Malanginspirasi.com — Pojok Curhat, spot konsultasi psikologi gratis yang disediakan MCC ini menarik perhatian warga, terutama para remaja yang peduli masalah kesehatan mental.
Bertempat di salah satu ruangan lantai empat Malang Creative Center (MCC).
Layanan ini berada di bawah naungan Yayasan Mahargijono Schützenberger Indonesia, sebuah yayasan yang getol mengedepankan kesehatan mental generasi muda.
Alasan utama program ini diluncurkan, menurut seorang Peer Counselor, Rifa Ardelianti, S.Sos adalah maraknya kasus bunuh diri di kalangan remaja.
“Awalnya terbentuk karena program pencegahan bunuh diri, karena banyaknya pelaku adalah remaja.” katanya.

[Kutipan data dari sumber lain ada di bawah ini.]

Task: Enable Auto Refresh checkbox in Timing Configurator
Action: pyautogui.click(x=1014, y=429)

Peer Counselor yang terlibat menambahkan bahwa program ini memang dirancang agar berkelanjutan, bukan sekadar kegiatan sesaat.
Kesiapan layanan ini disambut hangat oleh masyarakat, khususnya lewat opsi konsultasi online.

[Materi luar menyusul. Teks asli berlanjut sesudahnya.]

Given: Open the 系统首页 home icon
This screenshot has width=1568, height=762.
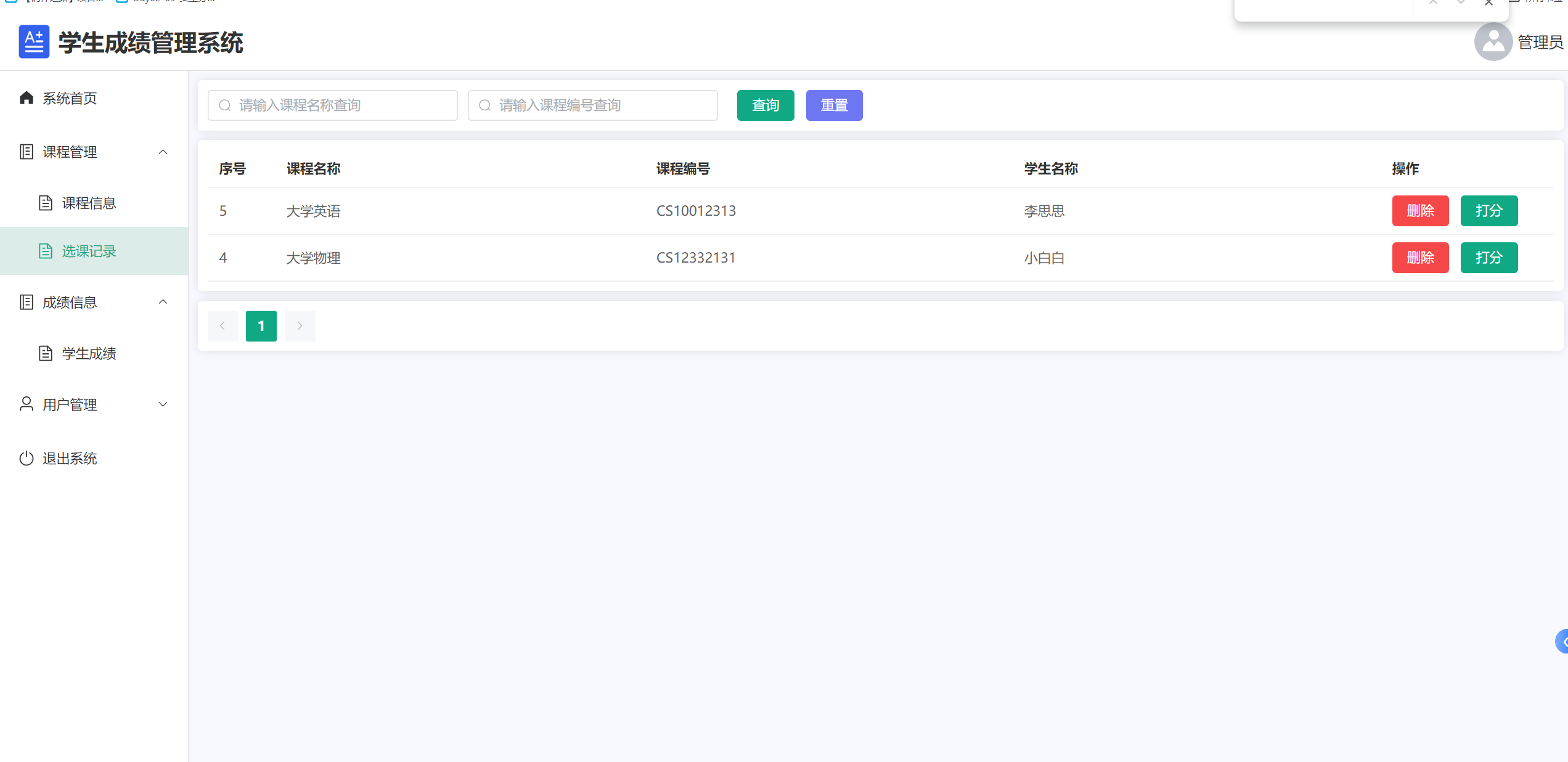Looking at the screenshot, I should 26,97.
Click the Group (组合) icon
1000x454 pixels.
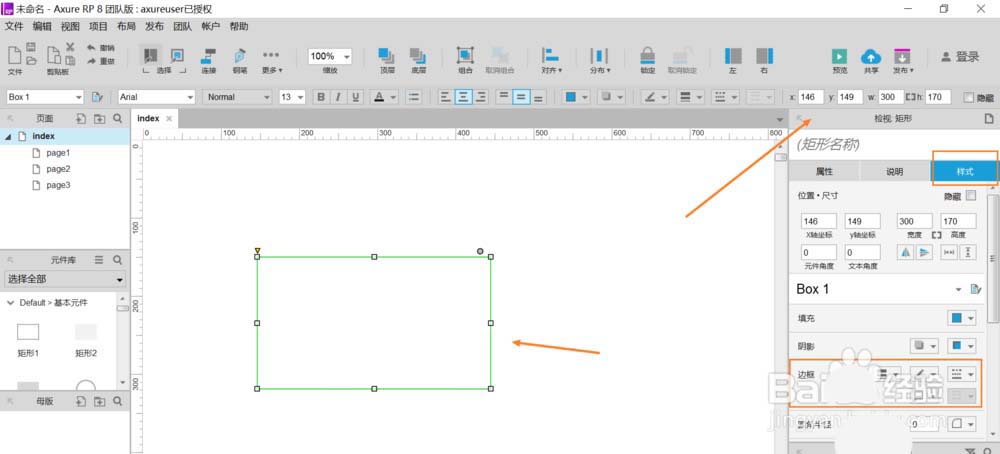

Rifa mengungkapkan, dalam satu hari bisa ada sekitar 35 klien yang mengakses layanan.
Kebanyakan klien adalah remaja rentan usia sekitar awal 20-an.
Meski aktivitas fisik kantor hanya dilakukan pada Senin dan Kamis, layanan online tetap tersedia setiap hari.

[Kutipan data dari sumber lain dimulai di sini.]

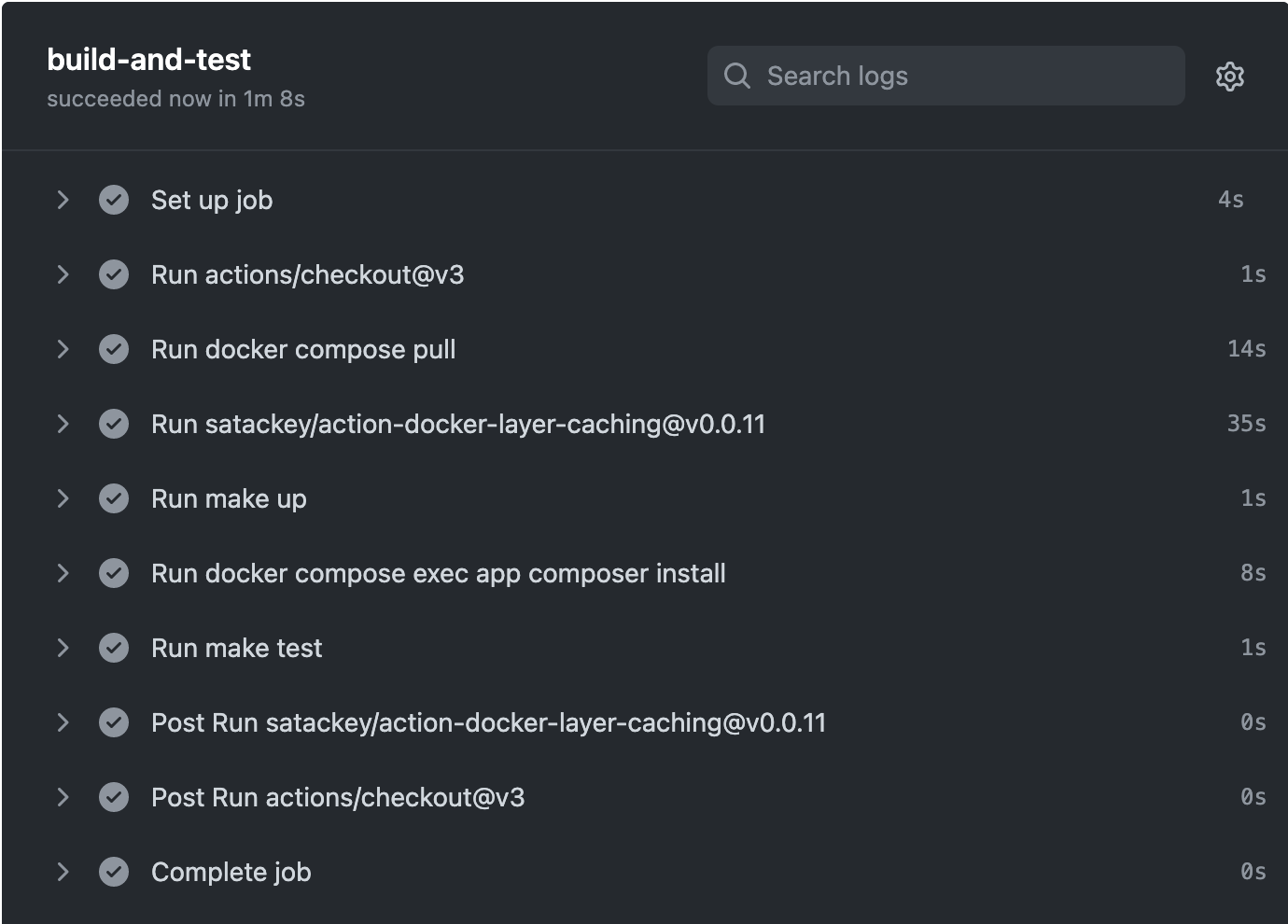Click the build-and-test job title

Memungkinkan akses bagi mereka yang berada di luar kota atau memiliki keterbatasan mobilitas.

Layanan ini juga membentuk ekosistem dukungan yang lebih luas. Yayasan Mahargijono Schützenberger Indonesia bekerja sama dengan Malang Health Tourism, Palang Merah Indonesia, dan RS Universitas Brawijaya.
Tantangan tersulit yang dilewati Counselor
Tantangan terbesar yang dihadapi, menurut Wildan Zarief., S.Psi., MCounsPsychTh adalah ketika menemukan kasus yang tidak sesuai ekspektasi.
“Branding kami ditujukan untuk remaja, tapi sering ada orang tua yang datang dengan masalah anaknya. Kami belum punya pengalaman di situ, jadi perlu cara yang tepat untuk mengomunikasikan layanan ini kepada mereka,” ujarnya.
Mereka juga masih sering disalahartikan sebagai klinik psikologi atau psikiatri, padahal fasilitas ini tidak menawarkan layanan klinis.
Harapan ahli bagi keberlangsungan layanan
Wildan berharap Pojok Curhat MCC bisa menjadi pintu bagi remaja untuk lebih terbuka soal kesehatan mental.
“Kami ingin menjangkau lebih dari Gen Z, karena kesehatan mental tidak hanya milik satu generasi,” tuturnya.
Harapannya, layanan ini bisa menjadi konduet bagi anak muda untuk memahami dan merawat kesehatan mental mereka secara berkelanjutan, tanpa stigma.